**TEXT FOR ANALYSIS**
Start of Block
Mapping high resolution, multidimensional phase diagrams of physiological protein condensates

Biomolecular condensates are membraneless compartments, crucial for organising and regulating diverse cellular processes. Current approaches to study condensate biology either use simplified recombinant protein systems with limited physiological relevance, or complex live-cell models with restricted experimental control and scalability. Here, we present ExVivo PhaseScan, a droplet microfluidics platform that couples mammalian lysate-based reconstitution with scalable analysis to generate high-resolution phase diagrams of physiological protein condensates. We apply this approach to study two complex multicomponent condensate systems, stress granules and nucleoli, and dissect the physicochemical interactions that influence their stability. We further developed a machine learning pipeline to analyse condensate morphology which we use to reveal how mutations in the ALS-linked protein FUS remodels condensate phase landscapes. We identify liquid-to-solid transitions of mutant FUS within stress granules and nucleoli, and show that these transitions can be reversed by RNA aptamer-based interventions. Together, these findings establish ExVivo PhaseScan as a versatile tool for dissecting the physicochemical and pathological regulation of condensates, with potential to inform therapeutic strategies for diseases driven by aberrant phase transitions.
End of Block
**DATA EXTRACTS**
Start of Block
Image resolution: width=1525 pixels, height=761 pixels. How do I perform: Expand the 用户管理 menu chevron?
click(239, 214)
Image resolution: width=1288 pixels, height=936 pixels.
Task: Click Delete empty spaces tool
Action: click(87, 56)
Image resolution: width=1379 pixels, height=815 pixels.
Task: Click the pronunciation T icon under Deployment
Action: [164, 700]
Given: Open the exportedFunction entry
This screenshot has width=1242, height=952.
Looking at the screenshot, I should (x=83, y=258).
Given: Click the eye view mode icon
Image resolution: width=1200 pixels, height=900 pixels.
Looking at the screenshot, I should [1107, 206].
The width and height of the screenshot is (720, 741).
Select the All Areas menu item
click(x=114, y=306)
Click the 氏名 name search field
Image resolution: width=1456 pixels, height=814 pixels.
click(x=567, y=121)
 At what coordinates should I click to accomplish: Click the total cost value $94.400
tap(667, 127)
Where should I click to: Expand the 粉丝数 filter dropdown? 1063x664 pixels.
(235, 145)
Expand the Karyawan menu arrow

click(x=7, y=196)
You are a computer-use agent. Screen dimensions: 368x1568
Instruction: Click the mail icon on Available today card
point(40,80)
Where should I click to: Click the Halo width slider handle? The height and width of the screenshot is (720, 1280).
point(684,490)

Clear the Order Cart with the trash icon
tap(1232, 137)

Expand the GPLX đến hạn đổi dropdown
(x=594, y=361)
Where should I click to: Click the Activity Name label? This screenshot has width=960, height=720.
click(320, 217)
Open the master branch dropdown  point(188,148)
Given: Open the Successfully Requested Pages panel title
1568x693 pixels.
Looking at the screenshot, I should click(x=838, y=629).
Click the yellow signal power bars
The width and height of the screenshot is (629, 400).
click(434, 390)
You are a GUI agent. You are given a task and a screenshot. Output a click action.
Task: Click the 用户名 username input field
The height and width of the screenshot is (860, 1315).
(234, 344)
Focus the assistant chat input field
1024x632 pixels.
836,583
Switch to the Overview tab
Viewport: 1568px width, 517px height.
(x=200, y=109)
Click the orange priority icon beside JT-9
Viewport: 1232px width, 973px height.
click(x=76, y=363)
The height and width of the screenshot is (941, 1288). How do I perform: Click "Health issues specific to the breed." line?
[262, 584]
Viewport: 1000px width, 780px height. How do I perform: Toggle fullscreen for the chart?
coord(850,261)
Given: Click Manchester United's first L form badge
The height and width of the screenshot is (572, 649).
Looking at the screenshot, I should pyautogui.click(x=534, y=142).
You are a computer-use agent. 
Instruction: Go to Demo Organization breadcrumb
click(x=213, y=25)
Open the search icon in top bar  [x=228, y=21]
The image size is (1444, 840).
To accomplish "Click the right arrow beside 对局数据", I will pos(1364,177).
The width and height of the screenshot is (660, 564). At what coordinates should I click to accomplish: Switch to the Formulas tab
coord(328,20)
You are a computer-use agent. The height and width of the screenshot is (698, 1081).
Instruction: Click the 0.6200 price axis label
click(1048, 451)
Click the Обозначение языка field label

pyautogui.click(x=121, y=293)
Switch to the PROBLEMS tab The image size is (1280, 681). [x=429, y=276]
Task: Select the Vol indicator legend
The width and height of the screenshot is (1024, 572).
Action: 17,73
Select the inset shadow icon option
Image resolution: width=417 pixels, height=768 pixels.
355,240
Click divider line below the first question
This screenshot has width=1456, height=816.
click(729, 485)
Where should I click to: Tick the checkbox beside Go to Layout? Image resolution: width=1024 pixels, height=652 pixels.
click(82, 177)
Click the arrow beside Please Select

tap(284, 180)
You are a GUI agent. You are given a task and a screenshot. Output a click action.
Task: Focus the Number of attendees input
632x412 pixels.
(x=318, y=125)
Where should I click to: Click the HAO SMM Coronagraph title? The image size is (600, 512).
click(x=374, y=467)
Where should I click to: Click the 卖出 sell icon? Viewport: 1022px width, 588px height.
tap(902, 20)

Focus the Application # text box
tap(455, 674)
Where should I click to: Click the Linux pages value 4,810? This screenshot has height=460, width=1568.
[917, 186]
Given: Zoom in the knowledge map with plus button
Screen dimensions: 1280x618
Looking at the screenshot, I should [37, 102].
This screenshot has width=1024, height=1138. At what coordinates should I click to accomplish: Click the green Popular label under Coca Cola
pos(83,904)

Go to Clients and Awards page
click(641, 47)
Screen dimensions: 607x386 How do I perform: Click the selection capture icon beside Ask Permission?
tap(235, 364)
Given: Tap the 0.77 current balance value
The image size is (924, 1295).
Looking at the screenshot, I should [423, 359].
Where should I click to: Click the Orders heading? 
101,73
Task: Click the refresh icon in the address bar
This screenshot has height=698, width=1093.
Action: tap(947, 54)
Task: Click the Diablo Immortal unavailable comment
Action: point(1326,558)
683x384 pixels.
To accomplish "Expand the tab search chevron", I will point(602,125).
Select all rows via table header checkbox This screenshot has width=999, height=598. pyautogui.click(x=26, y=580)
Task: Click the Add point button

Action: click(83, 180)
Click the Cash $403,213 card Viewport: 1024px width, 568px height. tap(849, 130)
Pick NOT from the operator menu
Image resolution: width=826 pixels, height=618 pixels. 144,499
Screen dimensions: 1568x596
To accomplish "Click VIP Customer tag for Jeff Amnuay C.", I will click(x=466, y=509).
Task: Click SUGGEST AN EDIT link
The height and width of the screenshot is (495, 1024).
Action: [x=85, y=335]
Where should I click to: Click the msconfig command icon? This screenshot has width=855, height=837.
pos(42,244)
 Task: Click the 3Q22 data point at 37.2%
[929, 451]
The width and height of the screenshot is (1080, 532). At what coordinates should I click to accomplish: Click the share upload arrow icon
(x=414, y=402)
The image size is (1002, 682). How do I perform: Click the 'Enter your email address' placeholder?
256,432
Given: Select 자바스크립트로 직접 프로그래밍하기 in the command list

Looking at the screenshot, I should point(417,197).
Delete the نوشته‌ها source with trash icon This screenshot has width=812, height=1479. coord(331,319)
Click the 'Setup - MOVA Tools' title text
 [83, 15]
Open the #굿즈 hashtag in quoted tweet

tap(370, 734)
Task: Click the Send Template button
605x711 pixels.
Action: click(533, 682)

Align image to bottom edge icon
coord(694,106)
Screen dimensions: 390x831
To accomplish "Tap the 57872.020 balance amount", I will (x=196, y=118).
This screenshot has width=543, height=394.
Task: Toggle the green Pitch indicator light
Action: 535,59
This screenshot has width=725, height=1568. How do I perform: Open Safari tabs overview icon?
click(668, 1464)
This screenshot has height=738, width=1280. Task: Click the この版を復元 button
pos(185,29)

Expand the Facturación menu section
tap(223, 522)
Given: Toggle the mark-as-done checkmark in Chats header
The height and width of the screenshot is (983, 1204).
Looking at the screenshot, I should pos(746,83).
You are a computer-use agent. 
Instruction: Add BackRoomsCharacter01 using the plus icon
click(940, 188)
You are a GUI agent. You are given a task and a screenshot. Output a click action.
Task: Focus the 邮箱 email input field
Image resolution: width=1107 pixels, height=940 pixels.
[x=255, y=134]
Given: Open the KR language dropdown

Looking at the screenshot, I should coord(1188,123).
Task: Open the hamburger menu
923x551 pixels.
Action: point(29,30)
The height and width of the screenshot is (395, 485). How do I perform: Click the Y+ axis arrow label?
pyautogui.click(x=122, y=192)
End of Block
**THE PROBLEM**
Quote in full every sentence of the abstract on protein condensate phase diagrams that contains the word "we." The material after the abstract stands apart from it.

**SOLUTION TO THE EXERCISE**
- Here, we present ExVivo PhaseScan, a droplet microfluidics platform that couples mammalian lysate-based reconstitution with scalable analysis to generate high-resolution phase diagrams of physiological protein condensates.
- We apply this approach to study two complex multicomponent condensate systems, stress granules and nucleoli, and dissect the physicochemical interactions that influence their stability.
- We further developed a machine learning pipeline to analyse condensate morphology which we use to reveal how mutations in the ALS-linked protein FUS remodels condensate phase landscapes.
- We identify liquid-to-solid transitions of mutant FUS within stress granules and nucleoli, and show that these transitions can be reversed by RNA aptamer-based interventions.